Screenshot grounding data
'''

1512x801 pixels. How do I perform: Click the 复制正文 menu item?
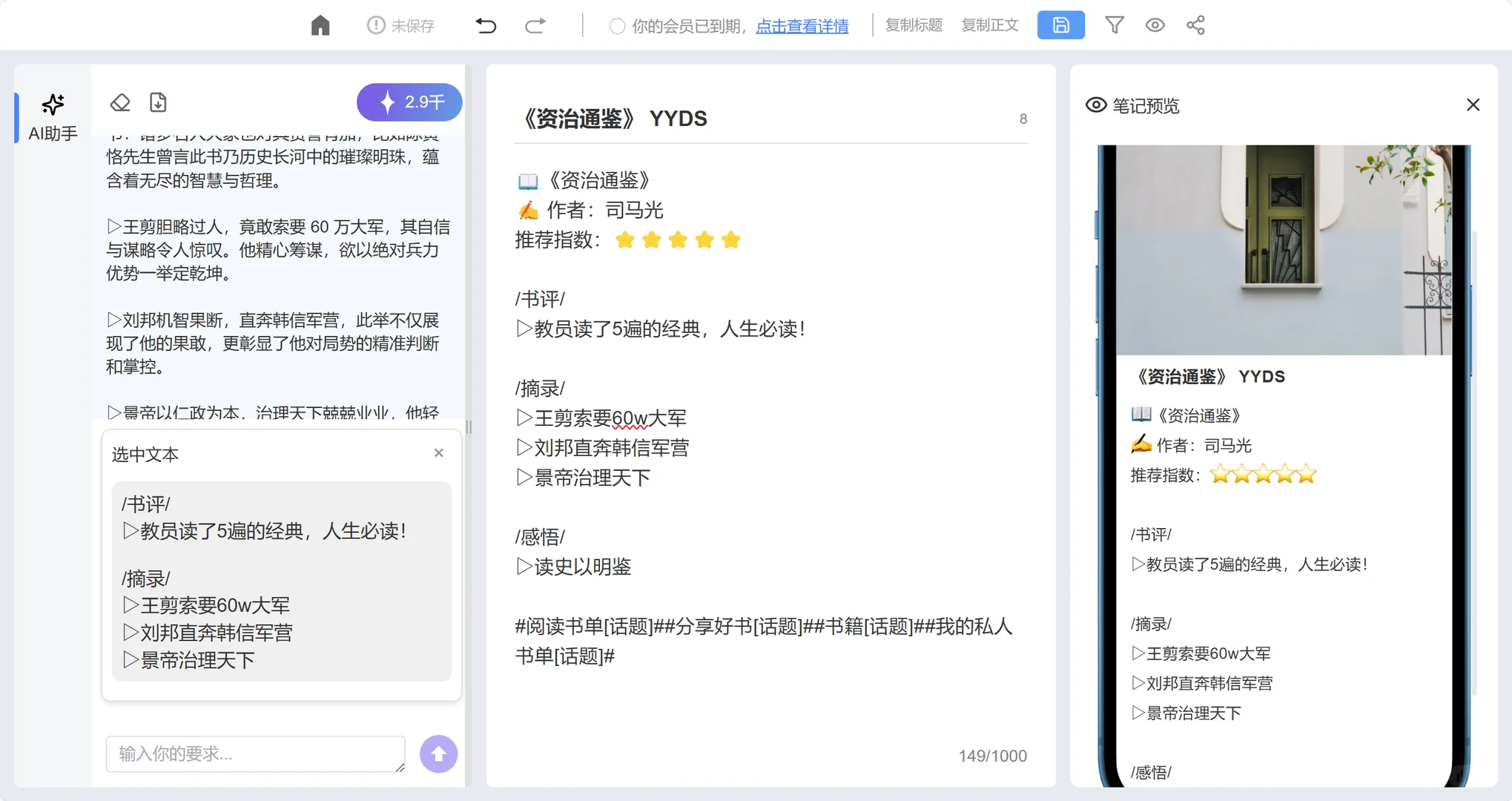click(x=990, y=24)
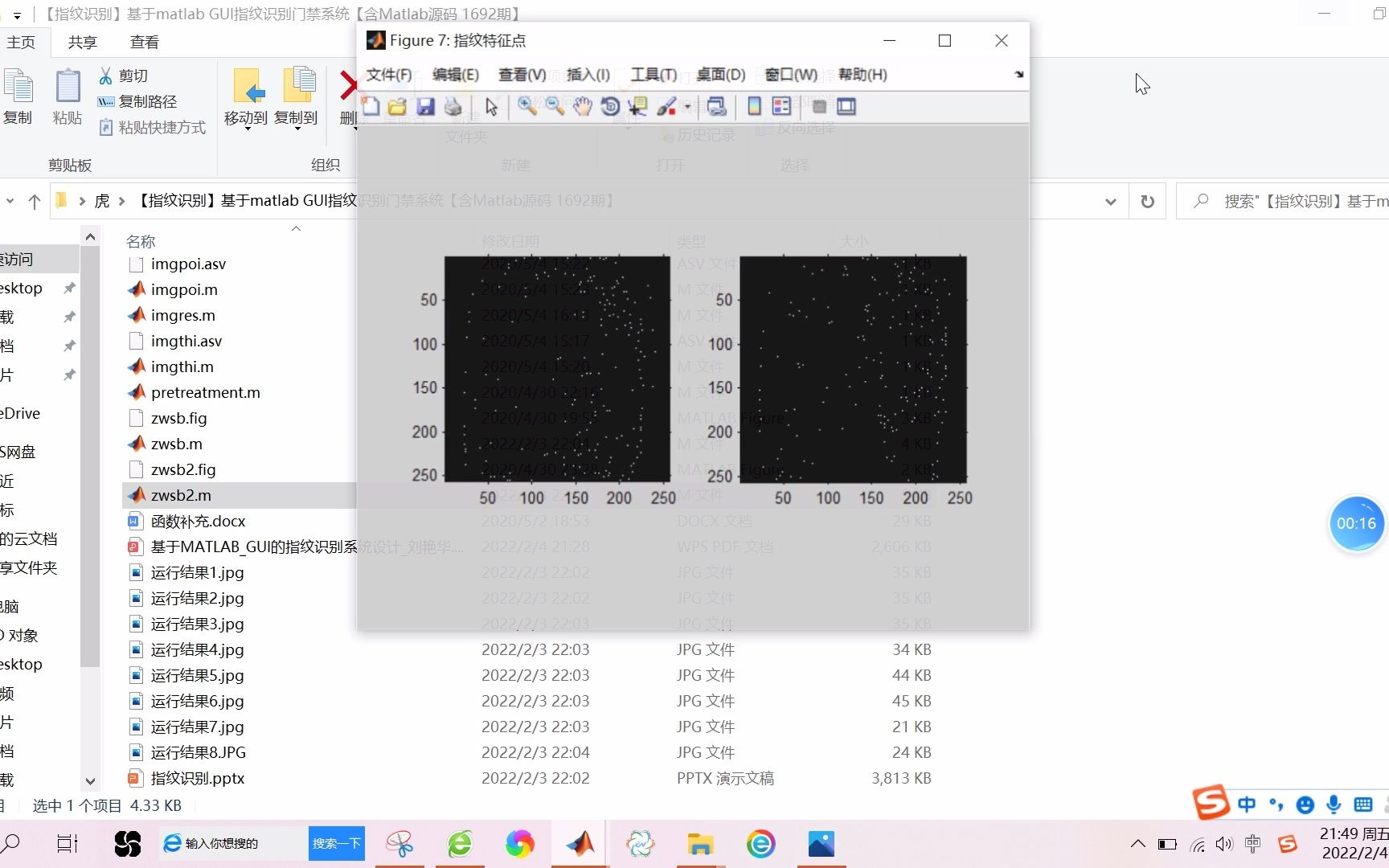Select the Pan tool in the figure toolbar
Screen dimensions: 1389x868
click(582, 106)

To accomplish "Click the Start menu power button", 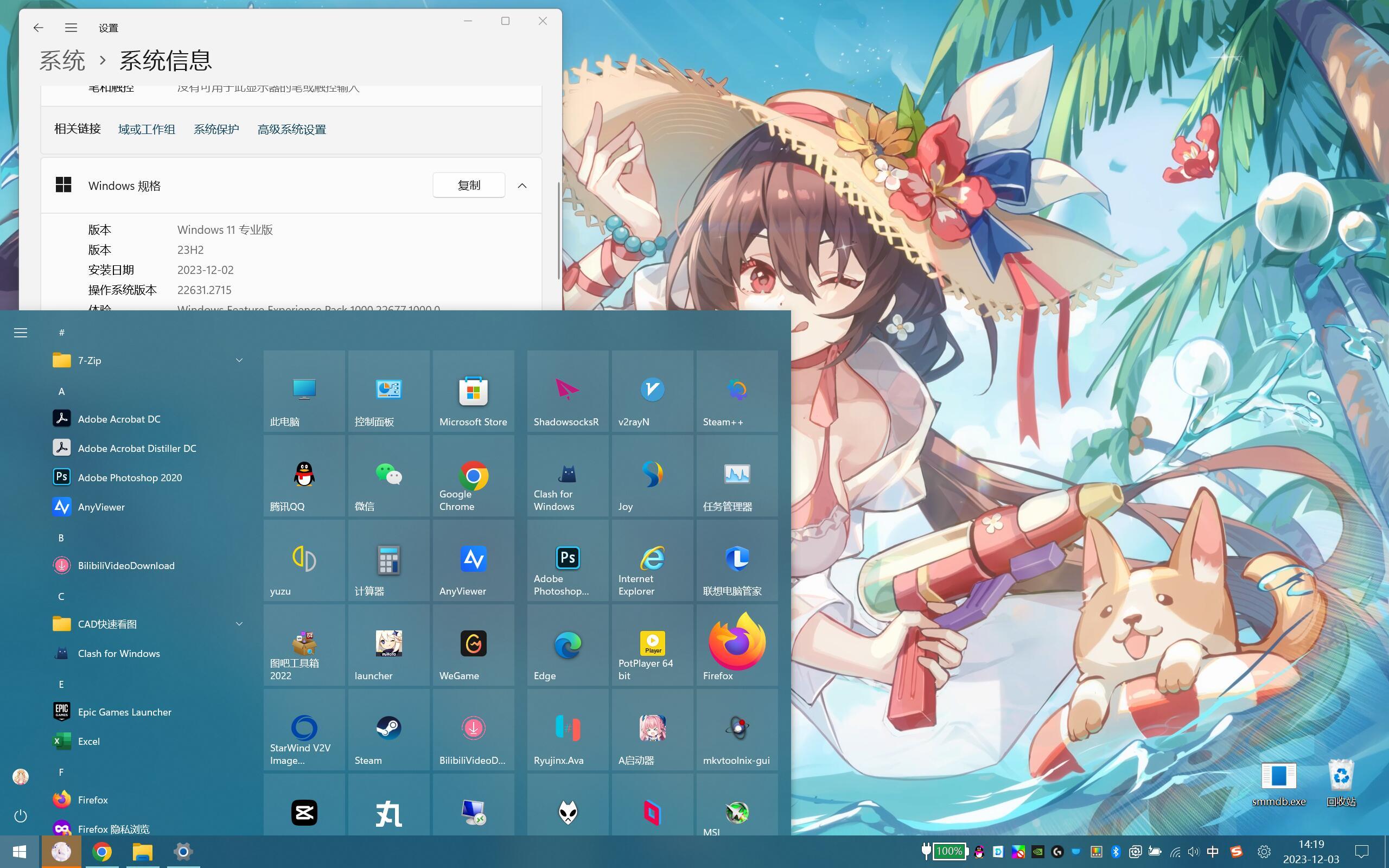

'''

### DIRECTIONS FOR THIS TASK
Each line of the data above should be reproduced without alteration, and no picture should appear in the copy.

### RESULT OF THIS TASK
1512x801 pixels. How do I perform: Click the 复制正文 menu item?
click(x=990, y=24)
Select the Pan tool in the figure toolbar
Screen dimensions: 1389x868
click(582, 106)

To accomplish "Click the Start menu power button", 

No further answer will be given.